Important Dosage and Administration Information

CLOROTEKAL® must only be administered by clinicians with the necessary knowledge and experience in the intrathecal anesthesia administration. The equipment, drugs, and personnel capable of dealing with an emergency, e.g. maintaining the patency of the airways and administering oxygen, must be immediately available, because in rare cases severe reactions, sometimes with a fatal outcome, have been reported after using local anesthetics, even in the absence of individual hypersensitivity in the patient's case history.

• Visually inspect parental drug products for particulate matter and discoloration prior to administration, whenever solution and container permit.
• CLOROTEKAL® is intended for single-use only. Discard any unused portion in an appropriate manner.
• CLOROTEKAL® must be drawn up with a filter needle. Use CLOROTEKAL® immediately after first opening. Protect from light. Do not freeze, heat, or autoclave [see How Supplied/Storage and Handling (16)].
• In the absence of safety studies and compatibility studies, this product must not be mixed or diluted with other products. In addition, this product should not be substituted with a different chloroprocaine product.
• The safety of CLOROTEKAL® administration via continuous spinal catheters has not been established and administration by this route is not recommended.

Administration

Not for epidural administration.

Monitor vital signs during dural puncture and provide oxygen via face mask or nasal cannula. Slowly inject the entire dose, while monitoring the patient's vital signs.

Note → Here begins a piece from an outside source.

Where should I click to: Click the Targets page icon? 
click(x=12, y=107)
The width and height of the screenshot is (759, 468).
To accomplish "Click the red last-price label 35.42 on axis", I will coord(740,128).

In general, the following points should be taken into consideration:

• A free flow of cerebrospinal fluid during the performance of spinal anesthesia is indicative of entry into the subarachnoid space.
• To avoid intravascular injection, aspiration should be performed before the anesthetic solution is injected. The needle must be repositioned until no blood return can be elicited. However, the absence of blood in the syringe does not guarantee that intravascular injection has been avoided.
• Do not puncture the skin if there are signs of infection or inflammation.
• The patient should have IV fluids running via an indwelling catheter to assure functioning intravenous access.

Recommended Dosing

The extent and degree of spinal anesthesia depend upon several factors including dosage, specific gravity of the anesthetic solution, volume of solution used, force of injection, level of puncture, and position of the patient during and immediately after injection.

To obtain an effective block to the T 10 level with one single administration in an adult of average height and weight (approximately 70 kg), the recommended dose is 50 mg.

Doses above 50 mg have not been adequately tested for efficacy and safety.